In his final career World Cup race, a 15 k skate pursuit, Harvey and Russia’s Alexander Bolshunov chased down a tactically skiing Johannes Høsflot Klæbo to create a three-skier poker match for the weekend’s overall win. Klæbo did his thing, which was crank over the final bump with an unmatchable hop skate and slide across the line uncontested. Harvey, on the other hand, stuck behind Bolshunov, who has been a foil to the Canadian, until the two opened up their engines in the final 100 meters and came toe to toe across the line.

Harvey took second, Bolshunov third. The younger Bolshunov, at 22, has had a stellar season. On this day, moments after crossing the line, Harvey approached the Russian, flexed his bicep and pointed at it, as if stating he was stronger in the end. 

Even with a less stellar finish in Québec, Harvey would have remained the male cross-country skier of the year. Two podiums in Québec make it feel real.  

Jessie Diggins, U.S. Ski Team/SMS T2

Jessie Diggins came into the season with a map into semi-charted territory. Her World Cup map remains well defined.

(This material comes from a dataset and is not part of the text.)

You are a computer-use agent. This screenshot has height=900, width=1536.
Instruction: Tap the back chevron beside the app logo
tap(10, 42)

The steady-drip of media and promotional engagements teasing at her time during her first full season as an Olympic champion was something new to navigate.

“In the 50 days following the Olympics, I packed in 25 events, with more to come in the summer and fall,” Diggins wrote on her blog earlier this month. “I shamelessly pitched the World Cup coming to Minnesota in pretty much every interview, unsolicited, until we gained more traction.”

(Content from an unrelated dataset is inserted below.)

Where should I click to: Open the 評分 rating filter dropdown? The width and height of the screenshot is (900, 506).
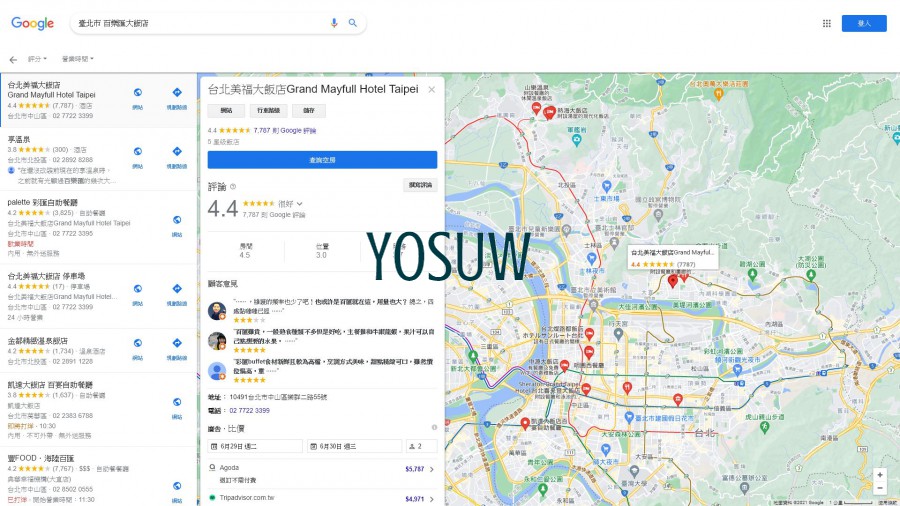[x=38, y=60]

Let’s face it – Diggins willed the Minneapolis World Cup onto the schedule. It took boundless energy to see that through. 

Successful and sought after alpine skiers from the U.S. have dealt with the time-bleed from training and rest for years. The manual on how to build on-snow results while honoring commitments to sponsors and media is dog eared. There are Lindsey Vonn and Mikaela Shiffrin to name two of the most recent alpine athletes to manage notoriety with training and racing. The list of American cross-country athletes who can empathize with Diggins is thin. She does have those who provide advice, but in many ways, her new map has at its edges “Here be dragons”.

As she often states explicitly post-race, Diggins made no excuses and simply did her best. 

She earned five World Cup podiums – four third places and a win. One of those third places came in a 10 k skate pursuit in the TdS where she skied the fastest time of day. Her lone win came in Cogne, Italy’s skate sprint.

Her 2019 World Championships included an eighth in the skate sprint (she was the top American), fifth in the team sprint and 4 x 5 k relay, and fourth in the 30 k mass start skate where again she was the top American.

Diggins is often quick to deflect her individual success to her coach Jason Cork or her teammates or any other person or entity that might have played a positive role. There were, however, other moments when for certain it was all Diggins and her internal drive.

The 10 k mass start classic in Oberstdorf, Germany, the fourth stage in the Tour de Ski (TdS) comes to mind. It was a dicey waxing day. Diggins came into the stage wearing the overall TdS leader’s bib. Right from the go, she struggled to find kick. But she willed herself to an 11th place, losing just over a minute with the effort, and finished the TdS sixth overall.

Diggins placed sixth in the World Cup overall standings, sixth in the distance overall, seventh in the sprint.